* What this task involves
Copy out, unchanged, the lines of the data between the line containing "About EconPapers (82, 110)" and the line containing "The RePEc plagiarism page (93, 489)", inclusive.

────

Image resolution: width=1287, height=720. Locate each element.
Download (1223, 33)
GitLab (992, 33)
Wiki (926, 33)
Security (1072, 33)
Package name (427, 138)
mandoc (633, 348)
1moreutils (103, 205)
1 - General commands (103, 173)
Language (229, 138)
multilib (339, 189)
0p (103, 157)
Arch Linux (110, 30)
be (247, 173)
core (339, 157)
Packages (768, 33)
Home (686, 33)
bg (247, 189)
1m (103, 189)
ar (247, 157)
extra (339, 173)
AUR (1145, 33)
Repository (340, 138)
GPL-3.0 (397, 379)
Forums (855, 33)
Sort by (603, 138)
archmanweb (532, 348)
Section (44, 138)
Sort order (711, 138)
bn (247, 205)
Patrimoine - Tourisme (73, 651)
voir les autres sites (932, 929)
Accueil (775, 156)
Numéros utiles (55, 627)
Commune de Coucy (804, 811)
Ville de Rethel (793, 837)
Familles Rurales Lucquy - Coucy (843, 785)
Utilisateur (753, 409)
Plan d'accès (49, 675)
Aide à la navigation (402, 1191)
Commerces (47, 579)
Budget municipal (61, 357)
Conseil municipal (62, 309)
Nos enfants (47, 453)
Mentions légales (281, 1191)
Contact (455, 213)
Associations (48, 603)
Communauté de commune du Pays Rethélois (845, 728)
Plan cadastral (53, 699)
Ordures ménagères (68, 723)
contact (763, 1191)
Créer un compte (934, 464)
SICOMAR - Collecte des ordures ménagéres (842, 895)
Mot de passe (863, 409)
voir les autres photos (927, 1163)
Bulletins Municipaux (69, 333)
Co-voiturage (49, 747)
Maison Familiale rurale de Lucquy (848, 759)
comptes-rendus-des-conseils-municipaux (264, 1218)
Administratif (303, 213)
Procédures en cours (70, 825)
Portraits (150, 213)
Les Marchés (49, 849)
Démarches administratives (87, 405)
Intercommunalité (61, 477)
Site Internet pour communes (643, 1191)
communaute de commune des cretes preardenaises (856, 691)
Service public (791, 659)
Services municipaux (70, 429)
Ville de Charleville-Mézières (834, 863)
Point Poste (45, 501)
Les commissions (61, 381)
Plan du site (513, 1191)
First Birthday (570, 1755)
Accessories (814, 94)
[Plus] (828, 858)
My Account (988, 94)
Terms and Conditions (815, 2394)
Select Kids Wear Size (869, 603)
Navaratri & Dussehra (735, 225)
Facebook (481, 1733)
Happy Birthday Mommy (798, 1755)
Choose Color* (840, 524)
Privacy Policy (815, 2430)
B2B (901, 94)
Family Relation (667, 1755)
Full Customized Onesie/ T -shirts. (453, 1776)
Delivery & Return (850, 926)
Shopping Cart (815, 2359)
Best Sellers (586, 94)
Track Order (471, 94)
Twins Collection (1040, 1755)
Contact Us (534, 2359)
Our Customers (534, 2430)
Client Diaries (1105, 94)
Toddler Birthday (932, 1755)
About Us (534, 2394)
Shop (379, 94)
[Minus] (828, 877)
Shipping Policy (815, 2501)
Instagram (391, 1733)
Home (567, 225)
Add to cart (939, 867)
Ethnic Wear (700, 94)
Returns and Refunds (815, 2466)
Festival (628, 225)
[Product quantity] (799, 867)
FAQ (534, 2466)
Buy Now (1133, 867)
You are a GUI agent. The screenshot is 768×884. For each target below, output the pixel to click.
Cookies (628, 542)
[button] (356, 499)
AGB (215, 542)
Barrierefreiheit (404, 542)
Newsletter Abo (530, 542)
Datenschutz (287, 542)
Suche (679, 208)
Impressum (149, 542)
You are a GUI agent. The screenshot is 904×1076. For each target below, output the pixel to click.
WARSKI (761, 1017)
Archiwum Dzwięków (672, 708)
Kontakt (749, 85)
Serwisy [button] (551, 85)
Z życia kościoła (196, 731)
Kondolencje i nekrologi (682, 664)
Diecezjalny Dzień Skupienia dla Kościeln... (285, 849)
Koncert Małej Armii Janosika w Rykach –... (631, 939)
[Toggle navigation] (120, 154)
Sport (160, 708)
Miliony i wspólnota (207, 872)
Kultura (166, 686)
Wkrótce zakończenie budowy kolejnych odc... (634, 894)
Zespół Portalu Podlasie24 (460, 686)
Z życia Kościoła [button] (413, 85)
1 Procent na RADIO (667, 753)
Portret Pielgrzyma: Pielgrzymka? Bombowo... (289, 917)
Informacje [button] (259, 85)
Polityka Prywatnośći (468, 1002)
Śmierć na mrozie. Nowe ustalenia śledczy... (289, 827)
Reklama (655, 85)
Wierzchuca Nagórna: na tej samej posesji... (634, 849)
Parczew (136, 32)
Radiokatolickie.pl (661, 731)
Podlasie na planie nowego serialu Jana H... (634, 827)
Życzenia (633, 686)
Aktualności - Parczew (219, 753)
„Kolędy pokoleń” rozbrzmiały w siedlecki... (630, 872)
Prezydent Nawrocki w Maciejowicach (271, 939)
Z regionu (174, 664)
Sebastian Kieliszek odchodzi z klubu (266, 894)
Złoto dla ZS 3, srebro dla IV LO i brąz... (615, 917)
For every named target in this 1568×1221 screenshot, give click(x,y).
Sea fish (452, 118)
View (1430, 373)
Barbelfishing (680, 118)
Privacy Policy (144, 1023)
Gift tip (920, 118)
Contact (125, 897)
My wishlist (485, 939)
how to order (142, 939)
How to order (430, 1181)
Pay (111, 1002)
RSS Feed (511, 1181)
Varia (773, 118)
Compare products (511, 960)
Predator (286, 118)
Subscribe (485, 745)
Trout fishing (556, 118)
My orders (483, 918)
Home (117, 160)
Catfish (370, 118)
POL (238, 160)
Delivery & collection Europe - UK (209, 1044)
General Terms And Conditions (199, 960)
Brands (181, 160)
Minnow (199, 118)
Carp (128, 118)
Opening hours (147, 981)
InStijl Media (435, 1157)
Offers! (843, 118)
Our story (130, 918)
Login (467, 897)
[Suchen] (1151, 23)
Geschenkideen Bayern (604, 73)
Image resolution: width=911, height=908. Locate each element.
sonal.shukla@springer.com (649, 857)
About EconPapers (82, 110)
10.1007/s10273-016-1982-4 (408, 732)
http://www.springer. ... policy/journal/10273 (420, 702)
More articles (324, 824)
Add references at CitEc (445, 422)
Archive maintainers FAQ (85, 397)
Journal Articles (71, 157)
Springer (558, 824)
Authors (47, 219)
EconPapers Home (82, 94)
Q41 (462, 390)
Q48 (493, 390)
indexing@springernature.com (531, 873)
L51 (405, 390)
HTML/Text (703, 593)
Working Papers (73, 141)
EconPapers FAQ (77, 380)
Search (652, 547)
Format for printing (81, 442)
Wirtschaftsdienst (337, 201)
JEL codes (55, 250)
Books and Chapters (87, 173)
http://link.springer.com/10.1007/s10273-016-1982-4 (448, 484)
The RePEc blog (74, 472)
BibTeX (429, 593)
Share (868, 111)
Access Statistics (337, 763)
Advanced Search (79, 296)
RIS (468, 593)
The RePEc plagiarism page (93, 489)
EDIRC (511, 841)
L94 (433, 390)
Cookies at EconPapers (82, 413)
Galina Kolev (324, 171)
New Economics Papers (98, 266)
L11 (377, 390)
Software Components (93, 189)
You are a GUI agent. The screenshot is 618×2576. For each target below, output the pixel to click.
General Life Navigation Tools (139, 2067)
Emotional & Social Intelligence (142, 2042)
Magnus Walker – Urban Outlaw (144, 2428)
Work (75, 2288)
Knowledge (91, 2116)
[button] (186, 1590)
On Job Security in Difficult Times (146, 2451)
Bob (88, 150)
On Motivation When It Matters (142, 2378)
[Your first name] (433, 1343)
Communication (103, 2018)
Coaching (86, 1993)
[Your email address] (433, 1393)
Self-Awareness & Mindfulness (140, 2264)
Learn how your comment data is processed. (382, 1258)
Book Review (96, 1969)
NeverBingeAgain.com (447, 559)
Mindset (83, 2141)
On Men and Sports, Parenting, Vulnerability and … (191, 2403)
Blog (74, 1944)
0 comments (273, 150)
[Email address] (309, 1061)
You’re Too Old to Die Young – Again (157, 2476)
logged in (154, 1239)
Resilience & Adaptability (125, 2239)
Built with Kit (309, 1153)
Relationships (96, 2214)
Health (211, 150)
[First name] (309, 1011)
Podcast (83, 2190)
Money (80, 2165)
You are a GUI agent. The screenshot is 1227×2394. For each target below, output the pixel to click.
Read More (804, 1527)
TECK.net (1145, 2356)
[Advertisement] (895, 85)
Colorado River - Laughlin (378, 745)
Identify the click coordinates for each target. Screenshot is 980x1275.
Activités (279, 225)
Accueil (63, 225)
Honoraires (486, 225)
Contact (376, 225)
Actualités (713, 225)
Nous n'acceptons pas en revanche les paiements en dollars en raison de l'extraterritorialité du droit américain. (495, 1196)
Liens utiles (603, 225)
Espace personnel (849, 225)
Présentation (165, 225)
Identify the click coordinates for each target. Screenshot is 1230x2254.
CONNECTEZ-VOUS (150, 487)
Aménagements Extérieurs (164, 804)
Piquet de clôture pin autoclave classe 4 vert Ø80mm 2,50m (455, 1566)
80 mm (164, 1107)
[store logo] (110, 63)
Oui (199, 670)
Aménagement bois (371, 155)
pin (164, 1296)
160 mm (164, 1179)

────

* Task answer
About EconPapers (82, 110)
10.1007/s10273-016-1982-4 (408, 732)
http://www.springer. ... policy/journal/10273 (420, 702)
More articles (324, 824)
Add references at CitEc (445, 422)
Archive maintainers FAQ (85, 397)
Journal Articles (71, 157)
Springer (558, 824)
Authors (47, 219)
EconPapers Home (82, 94)
Q41 (462, 390)
Q48 (493, 390)
indexing@springernature.com (531, 873)
L51 (405, 390)
HTML/Text (703, 593)
Working Papers (73, 141)
EconPapers FAQ (77, 380)
Search (652, 547)
Format for printing (81, 442)
Wirtschaftsdienst (337, 201)
JEL codes (55, 250)
Books and Chapters (87, 173)
http://link.springer.com/10.1007/s10273-016-1982-4 (448, 484)
The RePEc blog (74, 472)
BibTeX (429, 593)
Share (868, 111)
Access Statistics (337, 763)
Advanced Search (79, 296)
RIS (468, 593)
The RePEc plagiarism page (93, 489)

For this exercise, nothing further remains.